Reproduce the listing below without any change.

----

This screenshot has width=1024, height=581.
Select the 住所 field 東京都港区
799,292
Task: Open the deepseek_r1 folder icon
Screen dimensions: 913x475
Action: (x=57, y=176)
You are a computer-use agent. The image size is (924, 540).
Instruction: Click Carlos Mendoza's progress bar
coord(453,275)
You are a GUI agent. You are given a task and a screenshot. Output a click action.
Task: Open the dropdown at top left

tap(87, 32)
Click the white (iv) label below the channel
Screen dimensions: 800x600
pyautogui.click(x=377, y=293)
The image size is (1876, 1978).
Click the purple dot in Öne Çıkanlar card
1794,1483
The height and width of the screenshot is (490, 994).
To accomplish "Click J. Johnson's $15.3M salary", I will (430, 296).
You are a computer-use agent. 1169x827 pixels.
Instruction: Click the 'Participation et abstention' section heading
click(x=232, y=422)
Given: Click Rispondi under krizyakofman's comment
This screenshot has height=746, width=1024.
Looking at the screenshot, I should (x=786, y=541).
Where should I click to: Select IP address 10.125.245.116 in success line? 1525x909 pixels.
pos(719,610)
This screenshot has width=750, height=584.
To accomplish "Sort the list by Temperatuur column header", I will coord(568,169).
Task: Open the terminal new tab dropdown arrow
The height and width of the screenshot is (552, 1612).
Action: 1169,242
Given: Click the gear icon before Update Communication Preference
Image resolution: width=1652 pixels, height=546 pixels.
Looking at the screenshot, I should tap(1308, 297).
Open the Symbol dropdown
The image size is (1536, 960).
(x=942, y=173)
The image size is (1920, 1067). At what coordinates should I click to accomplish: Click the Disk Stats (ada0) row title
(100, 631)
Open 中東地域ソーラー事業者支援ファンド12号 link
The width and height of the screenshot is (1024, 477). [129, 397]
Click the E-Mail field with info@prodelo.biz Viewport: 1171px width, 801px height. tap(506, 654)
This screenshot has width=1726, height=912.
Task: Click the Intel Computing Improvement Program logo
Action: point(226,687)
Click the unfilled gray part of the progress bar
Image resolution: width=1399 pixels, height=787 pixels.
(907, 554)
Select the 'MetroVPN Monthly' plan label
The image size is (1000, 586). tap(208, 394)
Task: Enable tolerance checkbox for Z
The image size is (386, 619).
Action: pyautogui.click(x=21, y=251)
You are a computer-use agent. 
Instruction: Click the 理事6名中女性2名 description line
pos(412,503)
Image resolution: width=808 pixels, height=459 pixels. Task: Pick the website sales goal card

----

▶ **Written answer**
This screenshot has width=1024, height=581.
Select the 住所 field 東京都港区
799,292
Task: Open the deepseek_r1 folder icon
Screen dimensions: 913x475
Action: (x=57, y=176)
You are a computer-use agent. The image size is (924, 540).
Instruction: Click Carlos Mendoza's progress bar
coord(453,275)
You are a GUI agent. You are given a task and a screenshot. Output a click action.
Task: Open the dropdown at top left

tap(87, 32)
Click the white (iv) label below the channel
Screen dimensions: 800x600
pyautogui.click(x=377, y=293)
The image size is (1876, 1978).
Click the purple dot in Öne Çıkanlar card
1794,1483
The height and width of the screenshot is (490, 994).
To accomplish "Click J. Johnson's $15.3M salary", I will (430, 296).
You are a computer-use agent. 1169x827 pixels.
Instruction: Click the 'Participation et abstention' section heading
click(x=232, y=422)
Given: Click Rispondi under krizyakofman's comment
This screenshot has height=746, width=1024.
Looking at the screenshot, I should (x=786, y=541).
Where should I click to: Select IP address 10.125.245.116 in success line? 1525x909 pixels.
pos(719,610)
This screenshot has width=750, height=584.
To accomplish "Sort the list by Temperatuur column header", I will coord(568,169).
Task: Open the terminal new tab dropdown arrow
The height and width of the screenshot is (552, 1612).
Action: 1169,242
Given: Click the gear icon before Update Communication Preference
Image resolution: width=1652 pixels, height=546 pixels.
Looking at the screenshot, I should tap(1308, 297).
Open the Symbol dropdown
The image size is (1536, 960).
(x=942, y=173)
The image size is (1920, 1067). At what coordinates should I click to accomplish: Click the Disk Stats (ada0) row title
(100, 631)
Open 中東地域ソーラー事業者支援ファンド12号 link
The width and height of the screenshot is (1024, 477). [129, 397]
Click the E-Mail field with info@prodelo.biz Viewport: 1171px width, 801px height. tap(506, 654)
This screenshot has width=1726, height=912.
Task: Click the Intel Computing Improvement Program logo
Action: point(226,687)
Click the unfilled gray part of the progress bar
Image resolution: width=1399 pixels, height=787 pixels.
(907, 554)
Select the 'MetroVPN Monthly' plan label
The image size is (1000, 586). tap(208, 394)
Task: Enable tolerance checkbox for Z
The image size is (386, 619).
Action: pyautogui.click(x=21, y=251)
You are a computer-use agent. 
Instruction: Click the 理事6名中女性2名 description line
pos(412,503)
Image resolution: width=808 pixels, height=459 pixels. Task: Pick the website sales goal card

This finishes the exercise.